** START OF DOCUMENT TEXT **

Early to mid-June is the best time to be pruning your evergreens.

Pruning seems to be one of the most frustrating and the most misunderstood areas of gardening. The longevity of a plant is determined by how well it has been pruned over the years.

It is always best to prune your conifers yearly to stay within the size and scale of most landscapes.

The biggest mistake people make is they wait until the shrub has overgrown its space and then they try to hack it back to keep it smaller. Let it be said that “hacking” is never a proper pruning technique.

Evergreens come in all different shapes and sizes – spreading, rounded, upright, pyramidal and weeping. The natural branching pattern of the plant dictates its shape.

By respecting this inherent form when pruning, it is possible to limit the size of the plant without changing its form. Not only does this preserve the plant’s true beauty, but it saves the expense of replacing overgrown plants.

Do not buy a pyramidal-shaped plant thinking that you can keep it pruned into a globe shape. You will just have a very unhappy looking globe. You need to work with its natural shape.

Here are some things that you need to understand before you start pruning your evergreens:

  1. Evergreens retain their foliage year around. They compensate for this by losing their oldest growth every year. That is why you will always see brown needles or foliage in the centre of your trees and shrubs. This also applies to broadleaf evergreens such as rhododendrons, hollies and euonymus. Most evergreens will hang on to their needles or leaves for three to five seasons.
  2. Unlike deciduous trees and shrubs, most evergreens will not rejuvenate themselves if cut back to old, bare wood. Yews are the main exception. Most evergreens grow primarily from buds set the previous year and have few, if any, latent buds. It is generally safe to prune back only to one- or two-year-old growth, which still has existing buds. Do not prune back into branches where there is no growth.

** END OF DOCUMENT TEXT **

• _REQUIREMENT 1_: Reproduce the records from the line containing "[Inscription] (1166, 1288)" down through the line containing "Votre Studio Floral (249, 234)". Rename every "fleuriste" as "florist", leave everything else unchanged, and return only those lines.

** START OF SUPPLIED DATA **

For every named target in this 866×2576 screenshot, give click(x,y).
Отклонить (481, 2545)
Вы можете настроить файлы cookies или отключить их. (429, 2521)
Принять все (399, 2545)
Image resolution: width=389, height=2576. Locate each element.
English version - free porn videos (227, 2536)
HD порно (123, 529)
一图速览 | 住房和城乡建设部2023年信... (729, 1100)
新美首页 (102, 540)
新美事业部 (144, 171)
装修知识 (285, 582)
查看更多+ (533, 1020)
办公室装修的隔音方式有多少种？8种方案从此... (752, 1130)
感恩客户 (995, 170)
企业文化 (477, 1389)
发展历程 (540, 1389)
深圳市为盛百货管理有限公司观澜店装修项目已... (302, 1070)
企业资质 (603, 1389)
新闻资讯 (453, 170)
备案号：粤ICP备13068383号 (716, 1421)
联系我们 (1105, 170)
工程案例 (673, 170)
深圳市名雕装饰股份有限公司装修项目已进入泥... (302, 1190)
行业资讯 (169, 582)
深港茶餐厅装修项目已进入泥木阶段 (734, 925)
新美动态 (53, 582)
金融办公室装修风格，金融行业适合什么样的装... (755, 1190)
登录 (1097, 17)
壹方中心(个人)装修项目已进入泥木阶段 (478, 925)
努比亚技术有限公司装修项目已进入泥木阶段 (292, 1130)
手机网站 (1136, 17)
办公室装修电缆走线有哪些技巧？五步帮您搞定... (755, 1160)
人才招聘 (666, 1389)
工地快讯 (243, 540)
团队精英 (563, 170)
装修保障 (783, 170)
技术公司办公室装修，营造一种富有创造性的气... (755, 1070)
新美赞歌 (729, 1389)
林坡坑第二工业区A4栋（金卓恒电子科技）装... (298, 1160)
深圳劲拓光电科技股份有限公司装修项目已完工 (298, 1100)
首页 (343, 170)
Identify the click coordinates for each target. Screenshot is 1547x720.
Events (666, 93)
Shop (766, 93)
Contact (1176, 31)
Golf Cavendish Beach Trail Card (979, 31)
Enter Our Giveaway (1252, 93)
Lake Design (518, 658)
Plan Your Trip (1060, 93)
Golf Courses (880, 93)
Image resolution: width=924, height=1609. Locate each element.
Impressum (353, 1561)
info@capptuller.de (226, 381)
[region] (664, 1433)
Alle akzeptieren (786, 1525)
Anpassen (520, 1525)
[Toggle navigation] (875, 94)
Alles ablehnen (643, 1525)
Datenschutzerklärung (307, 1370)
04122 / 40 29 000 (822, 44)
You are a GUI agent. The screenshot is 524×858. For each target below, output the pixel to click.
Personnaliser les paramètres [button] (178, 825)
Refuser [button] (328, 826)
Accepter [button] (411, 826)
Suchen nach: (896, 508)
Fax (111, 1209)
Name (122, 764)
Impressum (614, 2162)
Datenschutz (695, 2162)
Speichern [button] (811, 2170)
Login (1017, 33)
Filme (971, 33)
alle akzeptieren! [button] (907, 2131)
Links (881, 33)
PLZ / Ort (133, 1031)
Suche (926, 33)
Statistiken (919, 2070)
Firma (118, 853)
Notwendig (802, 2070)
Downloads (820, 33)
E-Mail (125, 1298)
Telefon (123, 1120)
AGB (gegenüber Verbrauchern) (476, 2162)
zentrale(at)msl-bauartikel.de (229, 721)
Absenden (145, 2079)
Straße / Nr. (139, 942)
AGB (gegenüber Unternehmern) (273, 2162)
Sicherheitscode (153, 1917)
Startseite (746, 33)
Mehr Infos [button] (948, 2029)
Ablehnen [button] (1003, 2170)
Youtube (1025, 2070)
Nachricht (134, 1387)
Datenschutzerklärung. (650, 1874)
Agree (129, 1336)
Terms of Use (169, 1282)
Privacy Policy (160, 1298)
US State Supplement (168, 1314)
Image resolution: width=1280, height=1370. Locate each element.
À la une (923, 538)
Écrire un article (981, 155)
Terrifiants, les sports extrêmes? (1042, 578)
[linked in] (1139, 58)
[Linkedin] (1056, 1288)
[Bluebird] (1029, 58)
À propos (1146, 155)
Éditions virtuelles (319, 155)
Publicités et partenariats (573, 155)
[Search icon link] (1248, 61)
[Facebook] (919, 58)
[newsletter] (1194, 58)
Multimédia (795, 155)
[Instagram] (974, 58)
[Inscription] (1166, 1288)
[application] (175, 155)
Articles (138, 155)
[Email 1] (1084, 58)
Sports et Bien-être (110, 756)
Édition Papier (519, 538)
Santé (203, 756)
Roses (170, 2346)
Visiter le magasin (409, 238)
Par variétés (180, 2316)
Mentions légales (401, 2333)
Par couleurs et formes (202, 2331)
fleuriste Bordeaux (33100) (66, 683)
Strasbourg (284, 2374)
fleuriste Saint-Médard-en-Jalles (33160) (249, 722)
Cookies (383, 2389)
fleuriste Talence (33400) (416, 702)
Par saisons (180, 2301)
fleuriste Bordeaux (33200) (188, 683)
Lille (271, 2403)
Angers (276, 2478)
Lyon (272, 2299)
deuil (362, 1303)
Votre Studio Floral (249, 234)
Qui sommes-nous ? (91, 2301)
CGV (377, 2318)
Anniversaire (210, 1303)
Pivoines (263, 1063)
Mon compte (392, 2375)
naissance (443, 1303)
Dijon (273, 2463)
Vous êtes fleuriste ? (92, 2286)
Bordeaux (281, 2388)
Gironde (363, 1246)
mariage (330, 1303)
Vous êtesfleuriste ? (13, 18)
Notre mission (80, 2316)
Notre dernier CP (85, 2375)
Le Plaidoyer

** END OF SUPPLIED DATA **

• _REQUIREMENT 2_: According to the text on pruning evergreens, for how many seasons do most evergreens hang on to their needles or leaves?

• _WORKED SOLUTION 1_:
[Inscription] (1166, 1288)
[application] (175, 155)
Articles (138, 155)
[Email 1] (1084, 58)
Sports et Bien-être (110, 756)
Édition Papier (519, 538)
Santé (203, 756)
Roses (170, 2346)
Visiter le magasin (409, 238)
Par variétés (180, 2316)
Mentions légales (401, 2333)
Par couleurs et formes (202, 2331)
florist Bordeaux (33100) (66, 683)
Strasbourg (284, 2374)
florist Saint-Médard-en-Jalles (33160) (249, 722)
Cookies (383, 2389)
florist Talence (33400) (416, 702)
Par saisons (180, 2301)
florist Bordeaux (33200) (188, 683)
Lille (271, 2403)
Angers (276, 2478)
Lyon (272, 2299)
deuil (362, 1303)
Votre Studio Floral (249, 234)

• _WORKED SOLUTION 2_: Three to five seasons.